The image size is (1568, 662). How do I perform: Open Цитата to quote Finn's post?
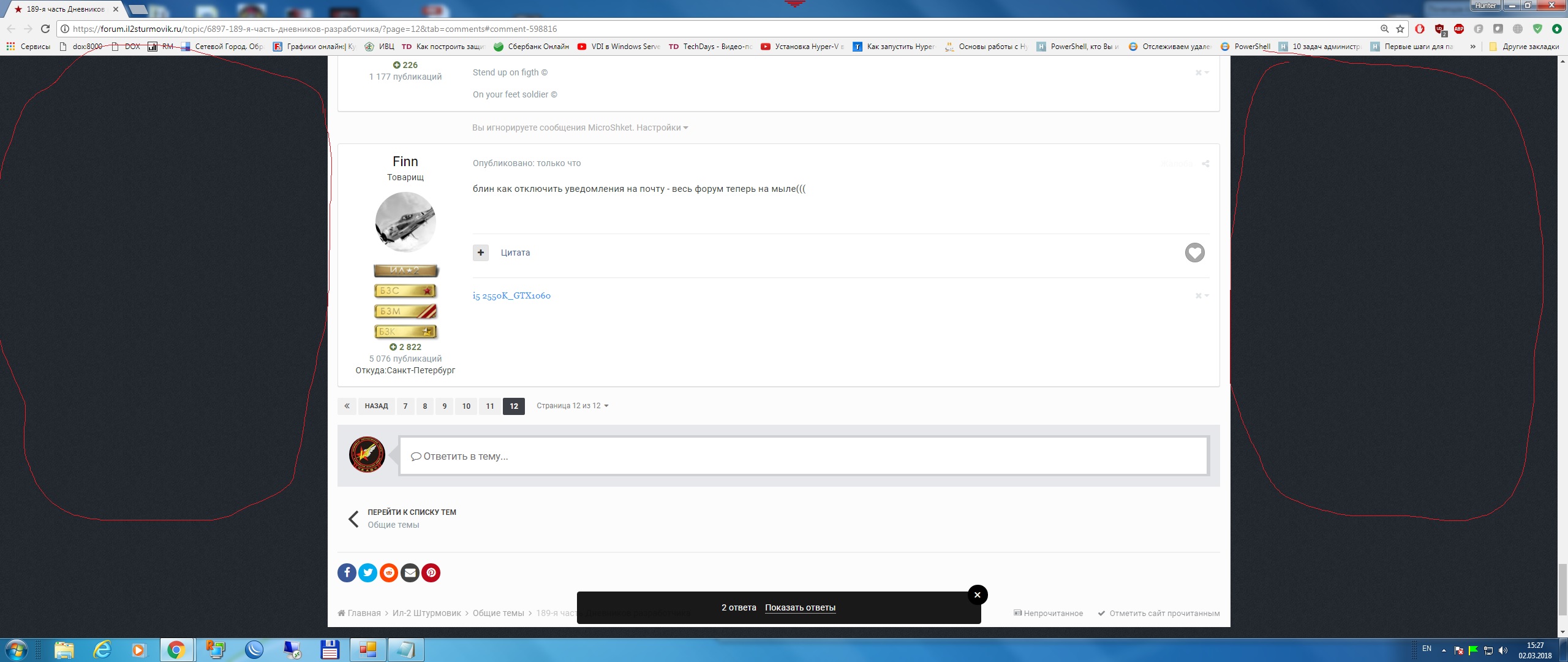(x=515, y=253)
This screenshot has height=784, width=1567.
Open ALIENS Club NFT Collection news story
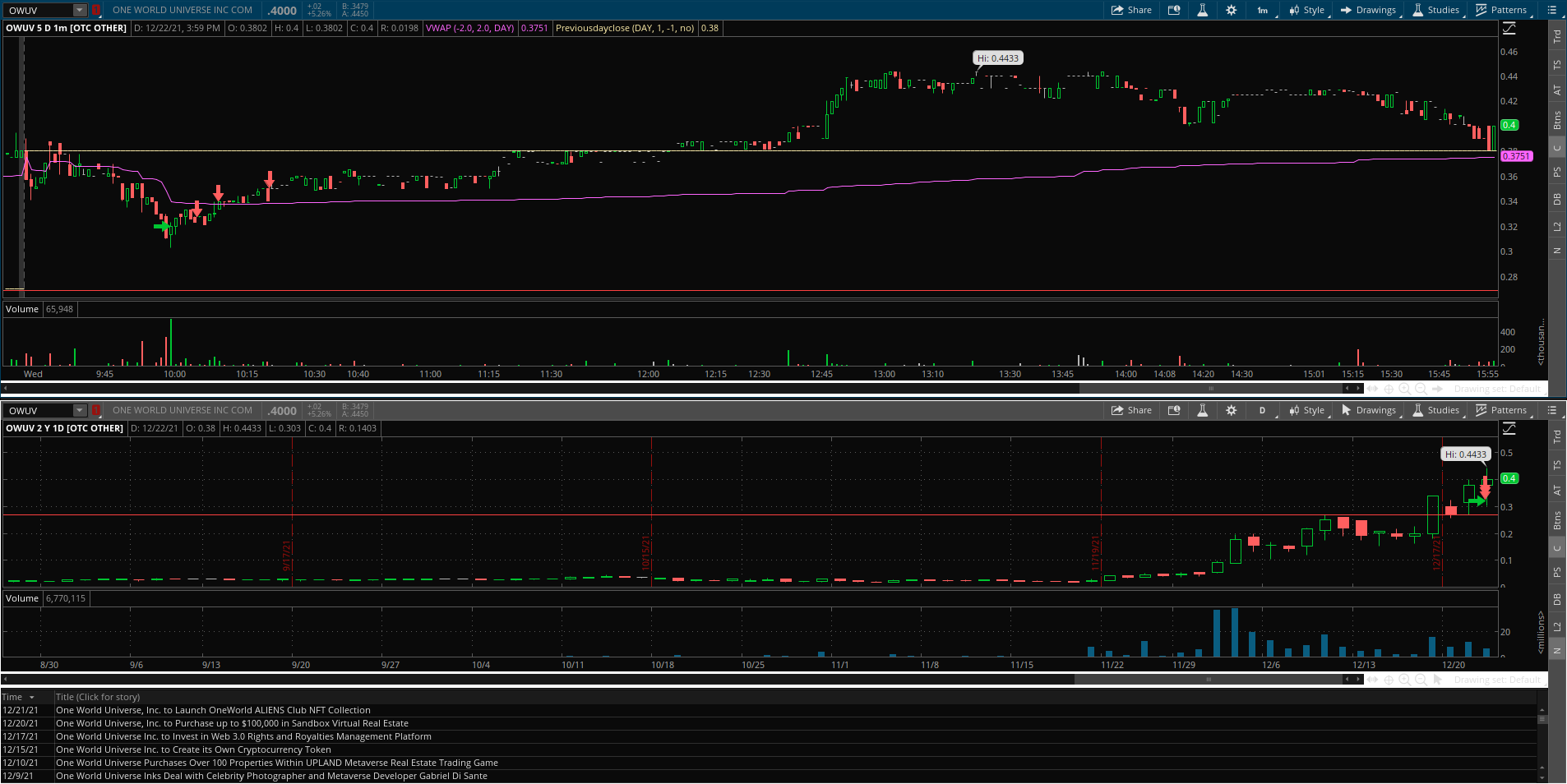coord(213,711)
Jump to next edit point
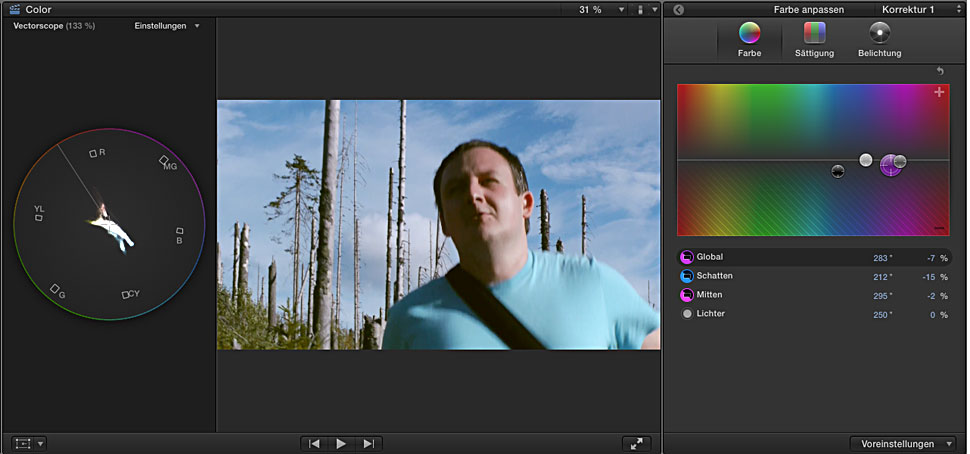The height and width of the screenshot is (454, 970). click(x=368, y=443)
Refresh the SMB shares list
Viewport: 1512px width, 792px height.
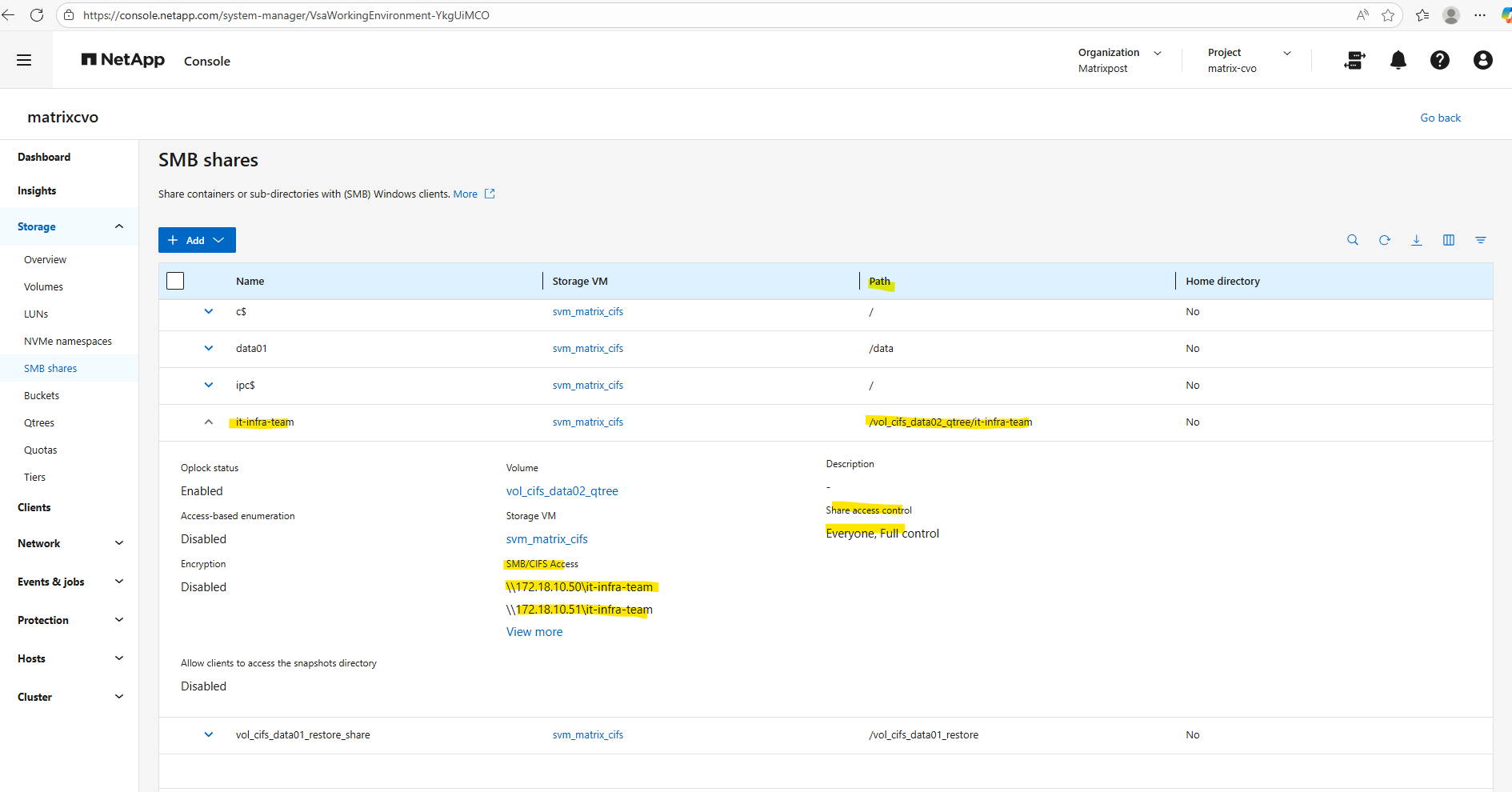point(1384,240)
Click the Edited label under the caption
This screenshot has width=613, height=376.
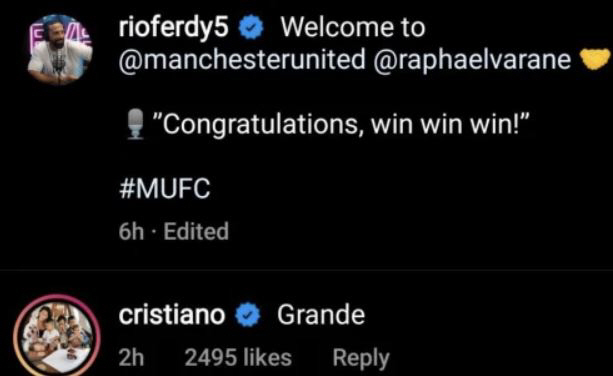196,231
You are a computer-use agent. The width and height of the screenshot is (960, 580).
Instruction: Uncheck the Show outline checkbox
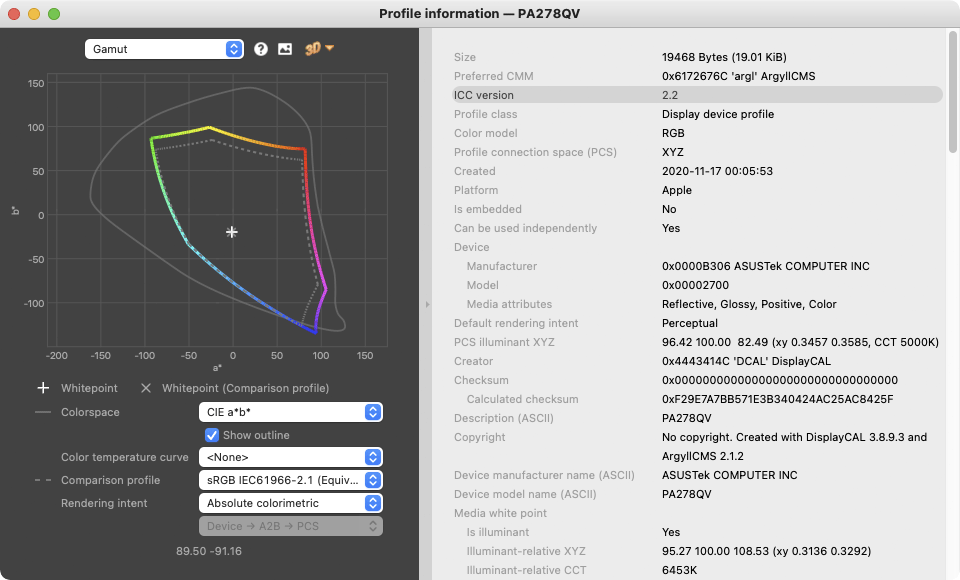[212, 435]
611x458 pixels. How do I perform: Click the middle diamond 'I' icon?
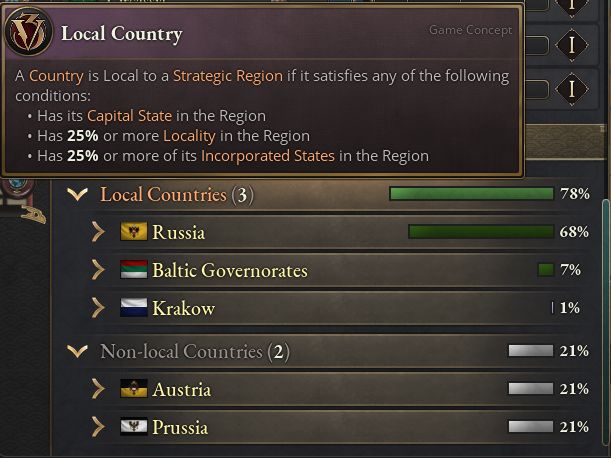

# What this task involves
Any pictures above are to be left out. Retype the rest of the records exactly.

# Completed exercise
The image size is (1568, 662). How do I perform: Open Цитата to quote Finn's post?
(x=515, y=253)
This screenshot has height=784, width=1567.
Open ALIENS Club NFT Collection news story
coord(213,711)
Jump to next edit point
The height and width of the screenshot is (454, 970). click(x=368, y=443)
Refresh the SMB shares list
Viewport: 1512px width, 792px height.
point(1384,240)
Click the Edited label under the caption
This screenshot has width=613, height=376.
196,231
You are a computer-use agent. The width and height of the screenshot is (960, 580).
Instruction: Uncheck the Show outline checkbox
[212, 435]
611x458 pixels. How do I perform: Click the middle diamond 'I' icon?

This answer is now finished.